Küçük şeyler asla küçümsenmeye gelmiyor. Önemsiz gibi görünen detayların esasında hayatımızın bütününde, aldığımız kararlarda veya insiyatifimiz haricinde gelişen tesadüflerde ne kadar da etkin olduğunu zaman içinde anlıyoruz.

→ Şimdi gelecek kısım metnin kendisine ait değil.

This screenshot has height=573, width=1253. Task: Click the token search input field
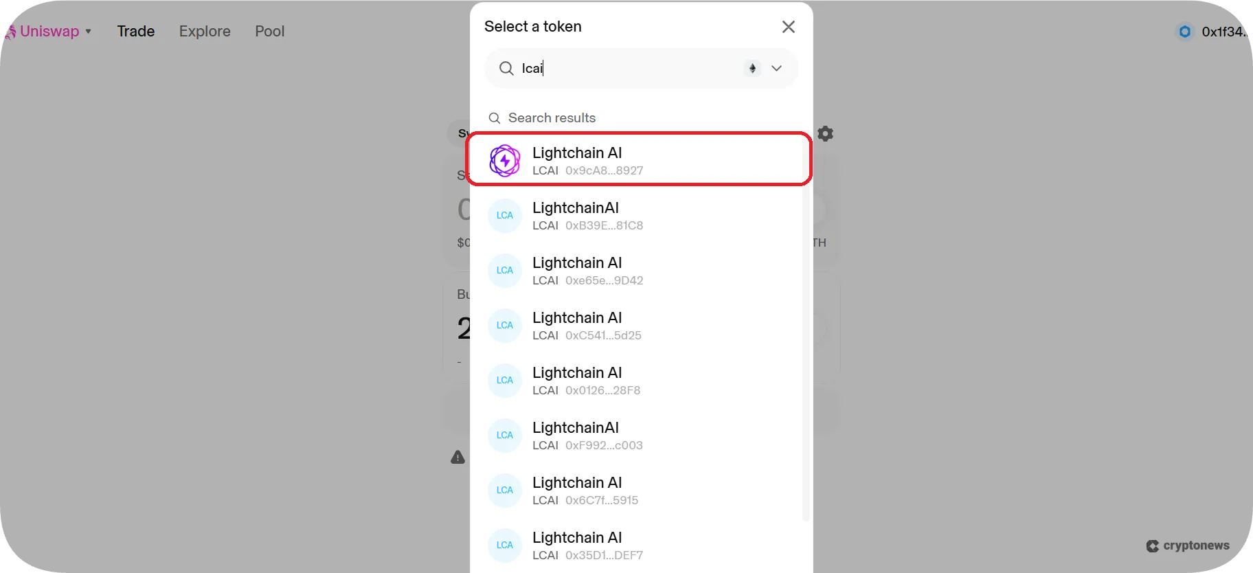pos(625,68)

Çağrışımlar da öyle. Âşık olmak büsbütün bir çağrışım oyunudur. Çağrışım perileri hiç bilmediğimiz bir oyun düzenler. Hoşumuza giden, nefesimizi kesen, tüylerimizi diken diken eden, kalbimizi ürkek bir kuşun kanat çırpması gibi attıran yegâne şey; aşk bir çağrışım oyunudur bir bakıma. Çağrışımlar en çok ayrıntılardan besleniyor. Üzerine fazlaca düşünmediğimiz, içten içe yürüyen, gün gün derimize işleyen, oradan da tüm vücudumuzu esir alan bir zehir gibi. Büyük ve göze görünen şeylerden değil, farkına varamayacağınız kadar küçük ve dikkate değmez gördüğünüz şeylerden korkun.

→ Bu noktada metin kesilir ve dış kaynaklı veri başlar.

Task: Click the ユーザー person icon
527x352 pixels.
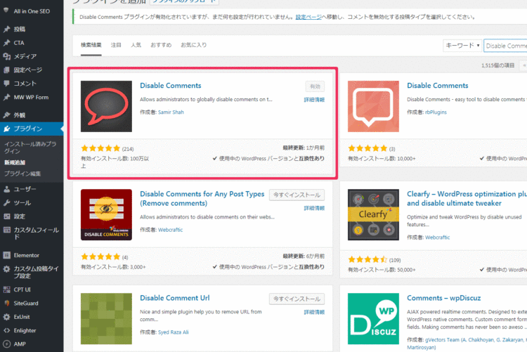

Ayrıntıları kaydetmenin en kolay yanı benim için fotoğraf. Bir insanda, bir manzarada, bir eşyada yüklü duran ayrıntıları kaydetmek, sonralıkla uzun uzun bakıp o ayrıntıların bana kurduğu oyunları anlamak için o tuhaf his içimi kapladığında deklanşöre basıyorum. Elimde böyle hapsettiğim yüzlerce ayrıntı var. Şüphesiz farkına varamadığım, esiri olduğum ayrıntılar da yok değil. Kim bilir nasıl, ne şekilde etkiliyorlar günlük hayatımdaki davranışlarımı ve kararlarımı… Bunu bilmem mümkün değil. Ayrıntılar sinsidir.

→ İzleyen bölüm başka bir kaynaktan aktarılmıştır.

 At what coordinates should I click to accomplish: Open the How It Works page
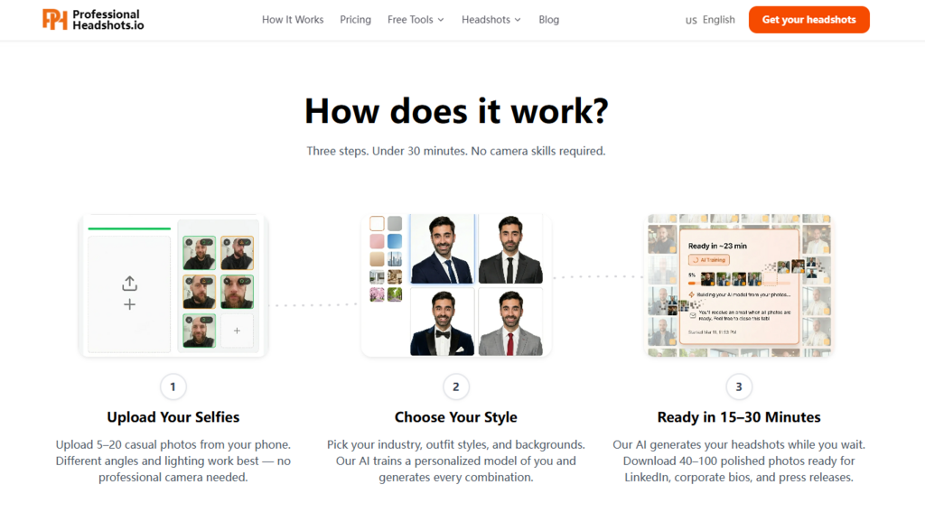tap(293, 20)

Bu fotoğraf bende bu hisleri bir anda uyandırdı. Çünkü ben bu fotoğrafı çekerken, içindeki kişisel çağrışımlarla yüklü ayrıntıların, o kadar da farkında değildim. Oysa ben, henüz 18’lerimde, henüz hiç âşık olmamışken, tıpkı bunun gibi bir tren garında terk etmiştim o şehri. Berlin’de, ilk defa kalbimin atışını dışarıdan duymuştum. Perona gitmeden önce son bir bakış, tıpkı bunun gibi. Aynı ayrıntılar, aynı.